De focus ligt nu op de vloeren, daarna op de wanden. “Als die gerealiseerd zijn, is het dak aan de beurt. Ook de kadeconstructie voor rondvaartboten wordt dan gerealiseerd. De toegangszone van de stalling wordt nog ontwikkeld, met schuine bakken waarin de rolbanden komen. Deze liggen in een hellingshoek van 11 graden, zo kom je straks de fietsenstalling binnen. Ook dat is een huzarenstukje. Als het dak dicht is concentreren we ons op de installaties en onderbouw van de stalling. Dan komen de fietsenrekken erin en worden de glazen wanden geplaatst. Installatietechniek Louwer uit Oudewater neemt het E+W-gedeelte voor haar rekening. Schindler verzorgt de rolpaden en roltrappen, de Nederlandse Natuursteen Industrie levert het natuursteen voor de afbouw. De glazen puien komen van Interior Glassolutions.”
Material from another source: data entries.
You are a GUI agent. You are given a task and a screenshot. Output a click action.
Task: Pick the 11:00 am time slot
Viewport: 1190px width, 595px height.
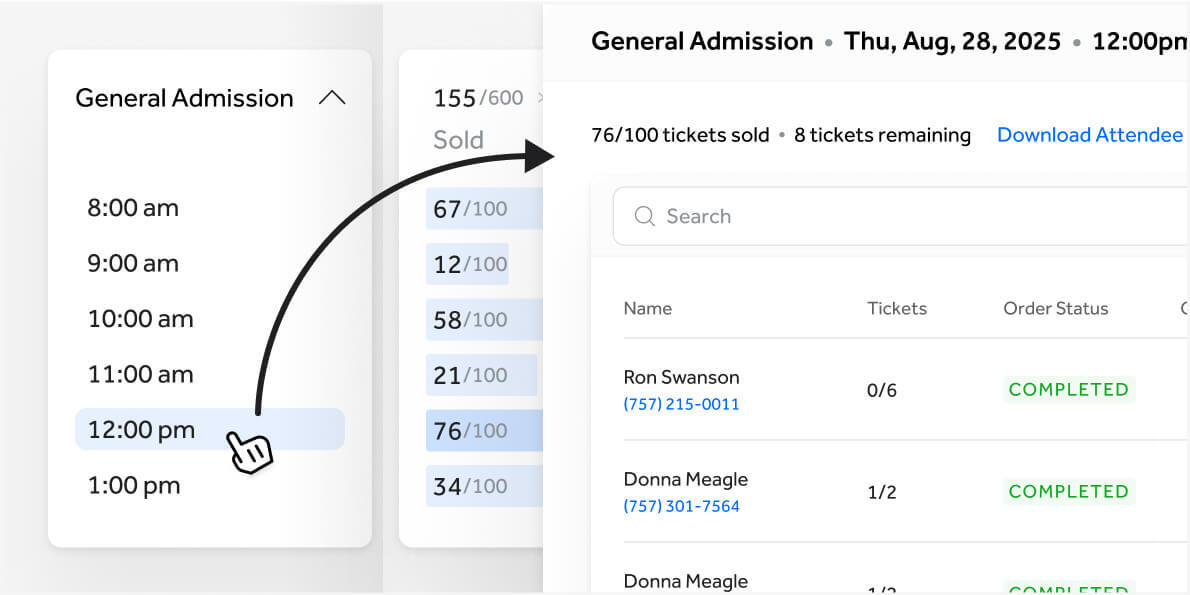coord(140,374)
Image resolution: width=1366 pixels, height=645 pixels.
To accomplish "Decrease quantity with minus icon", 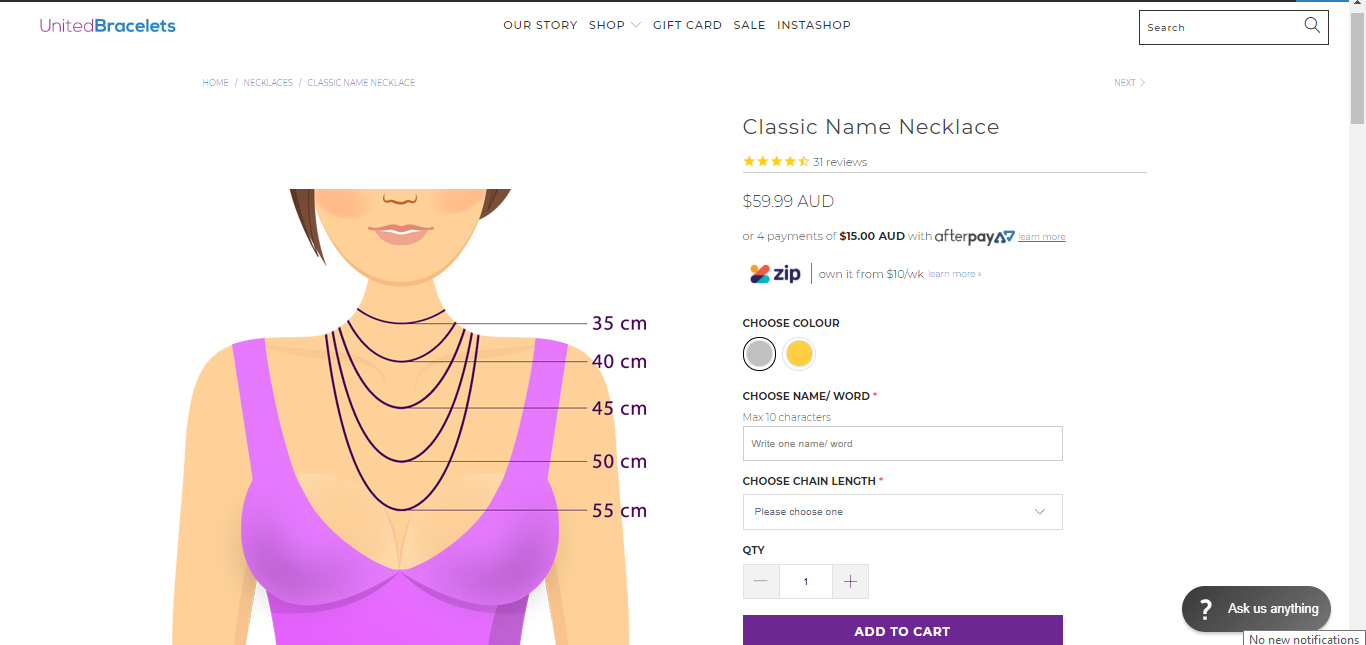I will pos(761,582).
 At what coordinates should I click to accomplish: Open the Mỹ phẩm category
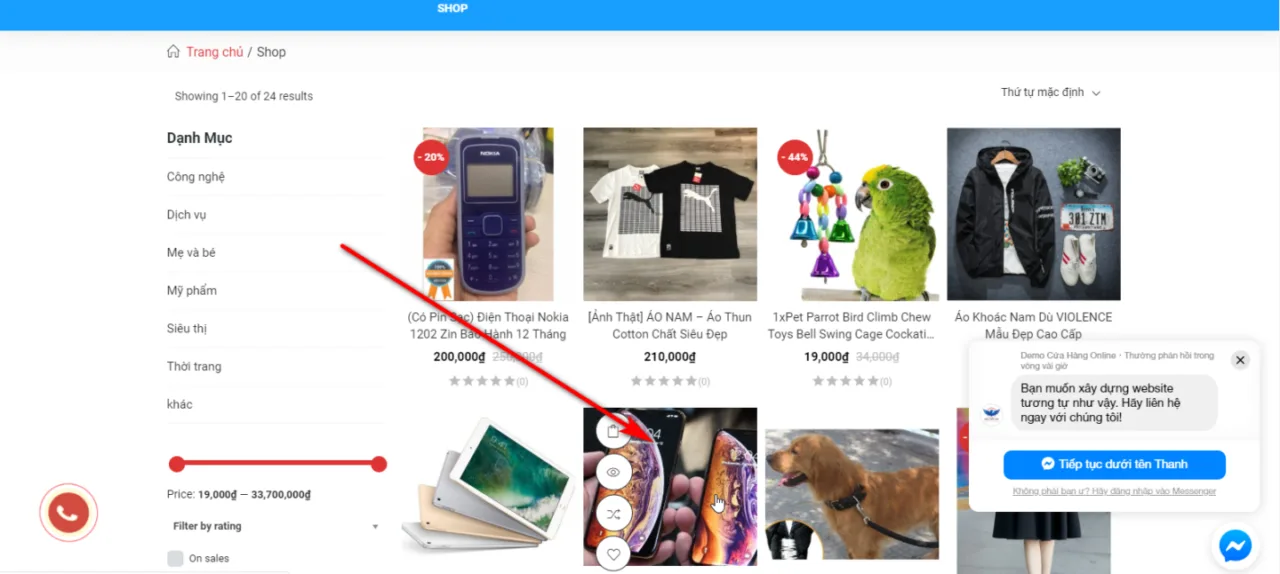192,291
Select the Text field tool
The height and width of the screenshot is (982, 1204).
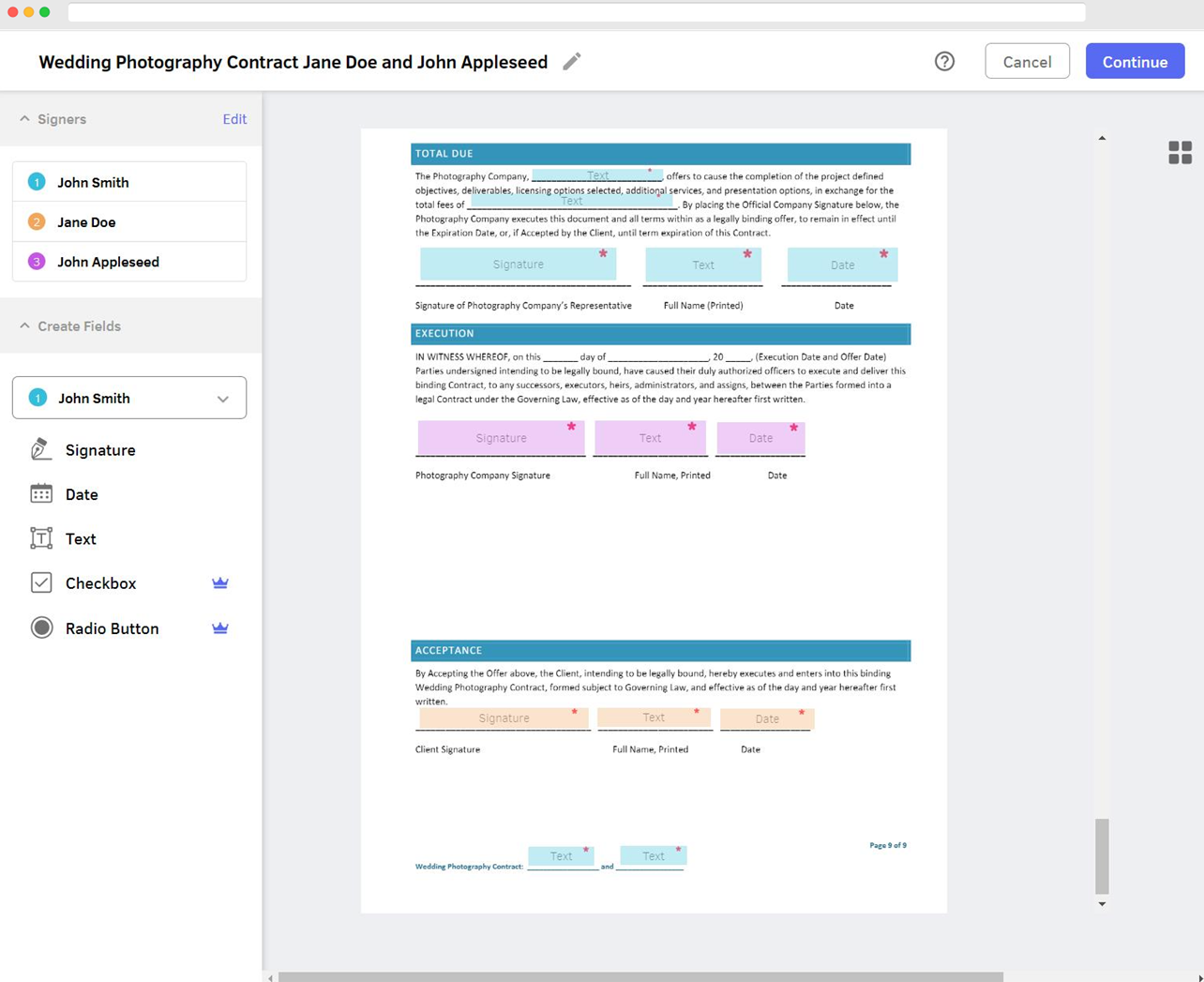coord(81,538)
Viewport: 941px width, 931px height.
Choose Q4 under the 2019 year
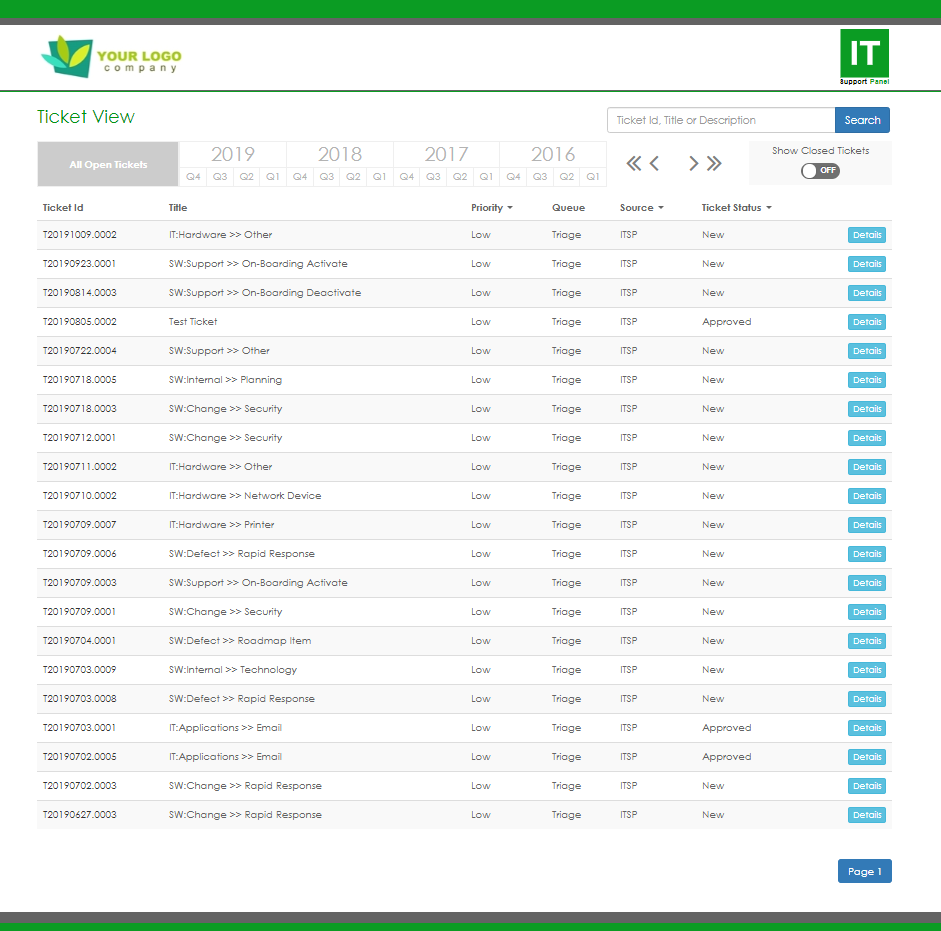(x=193, y=177)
Maarten praat met een zekere vanzelfsprekendheid over de rust en regelmaat binnen het project, maar realiseert zich ook dat dit best bijzonder is. “Hoe ik het zie? Het is niet nieuw voor ons. In verschillende rollen bij Max Bögl heb ik vaker met dit bijltje moeten hakken. Alles loopt ook bij dit project op rolletjes, de magie hierachter zit hem vooral in een goede planning, kunnen putten uit ervaring, op tijd beginnen met het uitdenken van oplossingen voor problemen en… het samenstellen van een perfecte combinatie aan partners. Dat laatste is enorm belangrijk en tevens een kwaliteit van Max Bögl. Ieder lid van Max Bögl & Partners is geselecteerd op basis van zorgvuldig opgestelde criteria. We laten gewoon niets aan het toeval over. Communicatie speelt binnen het werkveld een sleutelrol, maar dat moge duidelijk zijn. Teamwork makes the dream work!”
Om snel, efficiënt en met de juiste borging van kwaliteit te kunnen werken, betrekt Max Bögl de betonnen kolommen uit hun eigen fabriek, in Hamminkeln (Duitsland). “Dat is net over de grens, bij Emmerich”, licht Maarten toe. “Zo borgen we de kwaliteit en houden we de prijs onder controle. Ons credo is dat wat we zelf goed kunnen, doen we ook zelf. Als anderen iets beter kunnen, dan halen we hen als partner binnen in het project. Ook de torenkraan op de bouw komt uit eigen stal. We beschikken over een groot eigen materieelpark, waartoe ook deze torenkraan op rails behoort.”
Maarten kijkt nog een keer over de bouwkuip heen en zucht: “Heerlijk dat alles zo geordend verloopt. Maar door de coronapandemie zijn we wel voor nieuwe uitdagingen gesteld. Een deel van de medewerkers is niet woonachtig in Nederland. Door de reisbeperkingen en de aanvullende wet- en regelgeving is het voor ons een hele uitdaging mensen op de bouwplaats te krijgen en houden. Hetzelfde geldt voor leveringen uit het buitenland en de 1,5 meter-maatregelen. Met zijn tienen schaften in een pipowagen was er ineens niet meer bij natuurlijk. Door in vaste koppels en ploegen te werken, eisen te stellen aan de maximale bezetting, bezoek te beperken en de keetvoorzieningen uit te breiden, zijn de effecten beheerst en is een bouwstop voorkomen. Wat de huidige en toekomstige maatregelen betekenen voor de planning en uitvoering, is nu nog koffiedik kijken. We zijn allemaal enorm trots op dit project en dat maakt de onderlinge sfeer ook nog eens meer dan goed.”